◆ Prompt ◆
Once the line with "Select the onDidBlur event entry" is found, repeat exactly that line and every one after it until the data below ends, including the last line.

◆ Material for this task ◆

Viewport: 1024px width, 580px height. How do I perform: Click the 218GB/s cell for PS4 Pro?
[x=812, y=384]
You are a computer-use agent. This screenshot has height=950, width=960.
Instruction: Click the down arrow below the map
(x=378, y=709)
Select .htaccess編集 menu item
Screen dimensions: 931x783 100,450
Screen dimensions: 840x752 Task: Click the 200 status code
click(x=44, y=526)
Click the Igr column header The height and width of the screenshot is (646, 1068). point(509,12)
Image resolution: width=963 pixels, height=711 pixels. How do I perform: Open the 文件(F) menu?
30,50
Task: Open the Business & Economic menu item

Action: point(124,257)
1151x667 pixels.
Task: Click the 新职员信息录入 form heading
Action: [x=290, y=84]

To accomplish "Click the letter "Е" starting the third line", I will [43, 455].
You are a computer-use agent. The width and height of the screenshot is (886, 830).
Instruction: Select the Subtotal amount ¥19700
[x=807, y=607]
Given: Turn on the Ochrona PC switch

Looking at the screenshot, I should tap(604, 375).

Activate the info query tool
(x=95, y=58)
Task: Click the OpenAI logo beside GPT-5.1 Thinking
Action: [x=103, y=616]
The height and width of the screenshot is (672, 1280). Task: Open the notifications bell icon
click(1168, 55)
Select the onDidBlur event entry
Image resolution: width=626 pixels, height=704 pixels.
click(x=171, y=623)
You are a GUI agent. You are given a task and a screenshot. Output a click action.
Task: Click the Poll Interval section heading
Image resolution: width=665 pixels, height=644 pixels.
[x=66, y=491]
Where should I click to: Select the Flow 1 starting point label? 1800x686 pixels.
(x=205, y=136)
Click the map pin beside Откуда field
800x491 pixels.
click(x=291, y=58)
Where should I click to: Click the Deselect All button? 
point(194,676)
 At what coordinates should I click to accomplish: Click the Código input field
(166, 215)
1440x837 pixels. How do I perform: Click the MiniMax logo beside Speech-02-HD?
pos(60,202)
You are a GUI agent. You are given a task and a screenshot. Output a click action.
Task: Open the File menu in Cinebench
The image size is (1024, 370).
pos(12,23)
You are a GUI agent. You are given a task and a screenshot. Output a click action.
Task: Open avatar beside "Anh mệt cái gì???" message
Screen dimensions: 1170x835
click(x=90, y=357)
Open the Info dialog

◆ Problem solution ◆
Select the onDidBlur event entry
Image resolution: width=626 pixels, height=704 pixels.
click(x=171, y=623)
You are a GUI agent. You are given a task and a screenshot. Output a click action.
Task: Click the Poll Interval section heading
Image resolution: width=665 pixels, height=644 pixels.
[x=66, y=491]
Where should I click to: Select the Flow 1 starting point label? 1800x686 pixels.
(x=205, y=136)
Click the map pin beside Откуда field
800x491 pixels.
click(x=291, y=58)
Where should I click to: Click the Deselect All button? 
point(194,676)
 At what coordinates should I click to accomplish: Click the Código input field
(166, 215)
1440x837 pixels. How do I perform: Click the MiniMax logo beside Speech-02-HD?
pos(60,202)
You are a GUI agent. You are given a task and a screenshot. Output a click action.
Task: Open the File menu in Cinebench
The image size is (1024, 370).
pos(12,23)
You are a GUI agent. You are given a task and a screenshot. Output a click action.
Task: Open avatar beside "Anh mệt cái gì???" message
Screen dimensions: 1170x835
click(x=90, y=357)
Open the Info dialog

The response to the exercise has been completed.